Most Delicious Poison: From Spices to Vices - The Story of Nature's Toxins
by Noah Whiteman
Genres: Non-fiction, SciencePages: 304
Rating:

Synopsis:A deadly secret lurks within our kitchens, medicine cabinets and gardens...
Digitalis purpurea. The common foxglove. Vision blurs as blood pressure drops precipitously. The heartbeat slows until, finally, it stops.
Atropa belladonna. Deadly nightshade. Eyes darken as strange shapes flutter across your vision. The heart begins to race and soon the entire body is overcome with convulsions.
Papaver somniferum. The opium poppy. Pupils constrict to a pinprick as the senses dull. Gradually, breathing shudders to a halt.
Scratch the surface of a coffee bean, a chilli flake or an apple seed and find a bevy of strange chemicals - biological weapons in a war raging unseen. Here, beetles, birds, bats and butterflies must navigate a minefield of specialised chemicals and biotoxins, each designed to maim and kill.
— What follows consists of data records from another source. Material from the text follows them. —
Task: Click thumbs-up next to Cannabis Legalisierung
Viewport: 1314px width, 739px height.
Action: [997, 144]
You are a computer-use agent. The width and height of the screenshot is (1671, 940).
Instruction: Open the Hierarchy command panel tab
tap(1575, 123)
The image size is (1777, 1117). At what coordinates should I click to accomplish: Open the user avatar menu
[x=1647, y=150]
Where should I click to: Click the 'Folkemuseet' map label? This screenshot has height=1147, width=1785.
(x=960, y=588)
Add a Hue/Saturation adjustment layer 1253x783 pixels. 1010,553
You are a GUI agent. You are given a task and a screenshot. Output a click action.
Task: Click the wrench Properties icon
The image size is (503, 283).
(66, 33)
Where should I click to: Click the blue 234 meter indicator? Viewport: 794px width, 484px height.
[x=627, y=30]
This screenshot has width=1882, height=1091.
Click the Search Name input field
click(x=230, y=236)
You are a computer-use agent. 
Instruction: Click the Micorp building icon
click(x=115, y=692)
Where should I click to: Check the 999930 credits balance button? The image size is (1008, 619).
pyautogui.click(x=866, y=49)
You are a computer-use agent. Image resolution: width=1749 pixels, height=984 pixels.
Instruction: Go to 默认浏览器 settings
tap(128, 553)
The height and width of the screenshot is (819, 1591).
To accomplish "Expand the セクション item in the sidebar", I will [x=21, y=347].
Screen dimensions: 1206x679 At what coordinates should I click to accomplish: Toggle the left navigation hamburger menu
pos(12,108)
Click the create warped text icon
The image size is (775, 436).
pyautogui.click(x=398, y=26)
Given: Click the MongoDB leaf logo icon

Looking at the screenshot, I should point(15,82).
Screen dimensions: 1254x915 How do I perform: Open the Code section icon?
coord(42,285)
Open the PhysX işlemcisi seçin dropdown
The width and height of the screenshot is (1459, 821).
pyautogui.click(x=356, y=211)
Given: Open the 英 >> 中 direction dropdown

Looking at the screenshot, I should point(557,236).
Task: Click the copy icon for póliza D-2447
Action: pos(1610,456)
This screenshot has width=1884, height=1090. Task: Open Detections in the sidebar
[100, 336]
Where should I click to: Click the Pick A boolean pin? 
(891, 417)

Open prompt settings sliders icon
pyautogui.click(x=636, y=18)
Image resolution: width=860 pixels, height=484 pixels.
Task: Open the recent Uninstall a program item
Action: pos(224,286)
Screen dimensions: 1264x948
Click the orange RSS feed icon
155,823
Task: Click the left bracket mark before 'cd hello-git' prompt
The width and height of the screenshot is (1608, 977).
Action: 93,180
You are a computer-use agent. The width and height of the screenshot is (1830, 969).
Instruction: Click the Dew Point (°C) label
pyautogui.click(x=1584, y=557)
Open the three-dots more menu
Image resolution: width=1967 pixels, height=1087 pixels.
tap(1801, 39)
And yet these chemicals, evolved to repel marauding insects and animals, have now become an integral part of our everyday lives. Some we use to greet our days (caffeine) and titillate our tongues (capsaicin), others to bend our minds (psilocybin) and take away our pains (opioids).
Inspired by his father's love of the natural world and his eventual spiral into the depths of addiction, evolutionary biologist Noah Whiteman explores how we came to use - and abuse - these chemicals. Delving into the mysterious origins of plant and fungal toxins, and their unique human history, Most Delicious Poison provides a kaleidoscopic tour of nature's most delectable and dangerous poisons.
Noah Whiteman’s Most Delicious Poison: From Spices to Vices – the Story of Nature’s Toxins is primarily focused on the issue of addiction, and includes discussion of his father’s alcoholism and death due to complications thereof. It muses on his own likely propensity toward addiction as well, and generally seems to be part an exorcism of Whiteman’s own demons around addictive plant products.
There is a great deal of discussion of chemistry and biology as well, discussing how exactly the toxins work, and how they interact with receptors — and even how that might have evolved (often coincidentally, but sometimes based on the fact that some things are widespread across the animal kingdom, having evolved early on). It was this that I was interested on, and it largely didn’t disappoint, though I felt the emphasis on addiction meant a bit of a narrowed focus beyond some other plant toxins that would’ve been interesting. Basically everything came down to addiction within a few pages, and I don’t think that emphasis was really clear in the book’s description.
I did also find Whiteman’s style a bit challenging, rather inclined to jump around/link together topics that aren’t closely linked in a very “and another thing!” manner.
Overall, not quite what I hoped for.